Il est de bon ton, au nom d’une morale érigée au statut de Nouveau Testament, de s’octroyer la fonction de grand-prêtre censeur, sans bien sûr avoir lu l’ouvrage objet de la récrimination, mais au titre d’une Mauvaise vie[1] publiquement confessée. La violence de certaines condamnations aperçues sur Twitter à propos de Frédéric Mitterrand et de sa dernière actualité littéraire m’a évidemment donné envie d’acheter le livre – car ne perdons jamais de vue que ces nouveaux saints laïques sont aussi très souvent ceux qui pensent se laver de leurs péchés en les vomissant sur autrui.
Mon éditeur historique Jean-Pierre Sicre, fondateur de la maison Phébus, m’avait taxée, sur la 4e de couverture d’un recueil de nouvelles nommé Inconvenances, de « petite sœur indigne » du regretté Topor. Fidèle à cette appréciation assumée, je me suis donc plongée avec un double ravissement dans l’objet du délit : Brad, paru chez XO Éditions.
Nul besoin d’être fan de Brad Pitt pour se délecter du très beau livre que nous offre Frédéric Mitterrand. Il suffit d’aimer – les mots, la poésie, le cinéma, les instants sauvés de la basse condition humaine ; d’aimer apprendre, goûter à la culture d’un auteur qui nous enrichit l’air de rien, sans s’en vanter ni trop en faire.

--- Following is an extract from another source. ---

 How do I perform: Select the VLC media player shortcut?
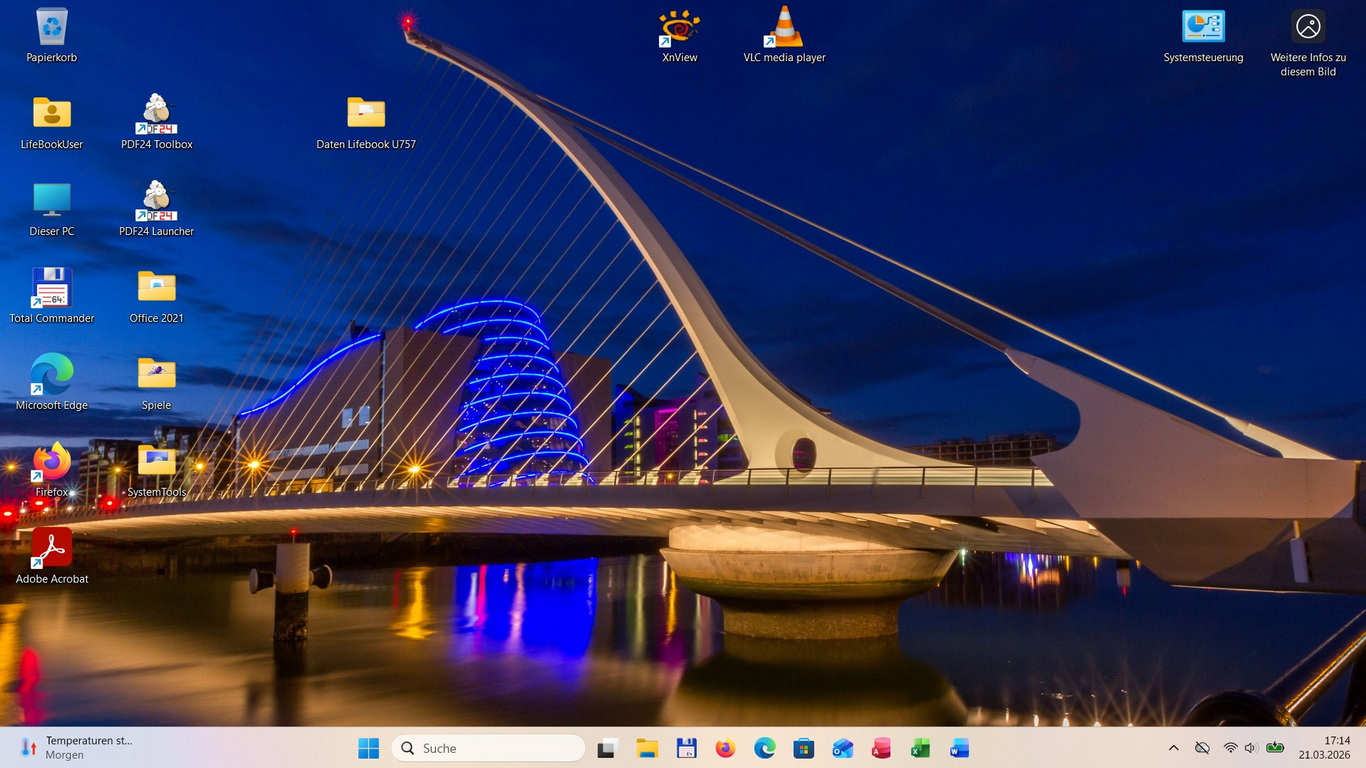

Dès les premières pages, j’ai retrouvé cette émotion si singulière, partagée au cinéma avec une des ex-femmes-de-ma-vie, qui traverse l’inégalé Lettres d’amour en Somalie[2]. Cette œuvre a essoré puis ressuscité mon cœur ; ma peau s’y est froissée puis retissée. Ce que j’ai ressenti relève de ce qui se tait – parce que c’est cela, l’art. C’est celui qui vous cloue le bec. C’est celui qui vous invente sans vous façonner.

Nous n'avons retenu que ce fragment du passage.